Roadmap¶
A phased plan for evolving the homelab into a more resilient, production-grade platform. Each phase builds on the previous one -- earlier phases address foundational risks, later phases add capabilities.
For current infrastructure details, see Hardware Inventory, Network Infrastructure, and Architecture Overview.
Phases¶
| Phase | Focus | Status |
|---|---|---|
| 1 -- Foundations | ~~UPS~~, NAS redundancy, ~~offsite backups~~, ~~etcd snapshots~~ | In progress |
| 2 -- Kubernetes Hardening | Policy enforcement, resource quotas, registry allowlist, cert-manager alerting, egress filtering | In progress |
| 3 -- Network | 10G, management VLAN, WireGuard VPN, DNS automation, external access | Not started |
| 4 -- Compute & Storage | Second host, HA control plane, Vault HA, NAS expansion | Not started |
| 5 -- Observability | Distributed tracing, dashboards-as-code, SLO alerting, synthetic monitoring | Not started |
| 6 -- Platform Engineering | Staging cluster, Falco, chaos engineering, supply chain security, vPro AMT | Not started |
| 7 -- Long-Term Vision | Third host, Crossplane, multi-cluster GitOps, dedicated GPU, full 10G | Not started |
Assessment¶
See Assessment for the full analysis of current strengths and identified gaps that drive this roadmap.
Principles¶
- Protect data before optimizing performance.
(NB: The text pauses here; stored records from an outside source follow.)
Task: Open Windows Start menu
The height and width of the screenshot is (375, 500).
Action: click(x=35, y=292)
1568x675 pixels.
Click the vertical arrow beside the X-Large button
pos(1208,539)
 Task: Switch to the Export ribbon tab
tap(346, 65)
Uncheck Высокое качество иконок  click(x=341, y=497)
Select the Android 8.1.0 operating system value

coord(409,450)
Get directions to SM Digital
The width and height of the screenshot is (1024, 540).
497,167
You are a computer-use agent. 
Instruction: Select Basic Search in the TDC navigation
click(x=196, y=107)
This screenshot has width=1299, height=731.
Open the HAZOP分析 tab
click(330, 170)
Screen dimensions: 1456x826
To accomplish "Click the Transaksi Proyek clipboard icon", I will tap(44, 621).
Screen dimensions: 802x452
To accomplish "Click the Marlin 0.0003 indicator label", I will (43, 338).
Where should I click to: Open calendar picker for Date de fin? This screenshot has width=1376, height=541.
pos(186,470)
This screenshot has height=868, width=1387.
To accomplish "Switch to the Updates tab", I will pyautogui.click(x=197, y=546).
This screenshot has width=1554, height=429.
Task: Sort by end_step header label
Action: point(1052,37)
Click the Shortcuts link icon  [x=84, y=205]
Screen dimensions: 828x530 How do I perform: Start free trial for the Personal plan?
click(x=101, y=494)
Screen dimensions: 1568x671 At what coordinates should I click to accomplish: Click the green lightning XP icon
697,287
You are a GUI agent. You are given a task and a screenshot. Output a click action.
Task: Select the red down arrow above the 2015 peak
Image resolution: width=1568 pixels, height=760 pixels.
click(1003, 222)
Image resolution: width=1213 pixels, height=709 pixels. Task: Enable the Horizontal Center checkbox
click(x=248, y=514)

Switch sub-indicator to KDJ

UPS, drive redundancy, and offsite backups come before 10G networking or HA control planes.
- Eliminate SPOFs in order of blast radius. NAS (all data) > compute host (all VMs) > control plane (cluster management) > individual services.
- Graduate from audit to enforce. Policies that only report are policies that get ignored.
- Prefer boring solutions. Backblaze B2 over a self-hosted S3 cluster. ResourceQuotas over custom admission webhooks. WireGuard over a bespoke proxy chain.
- Hardware purchases should unlock capabilities, not just add capacity. A second host unlocks HA, live migration, and rolling upgrades. 10G unlocks the SFP+ ports already in the MS-01.
- Every significant change gets an ADR. The documentation standard is a strength worth maintaining.
- Use the homelab to learn, not just host. Tracing, SLOs, chaos engineering, Falco, and supply chain security are career-relevant skills worth building even when a 3-node cluster doesn't strictly require them.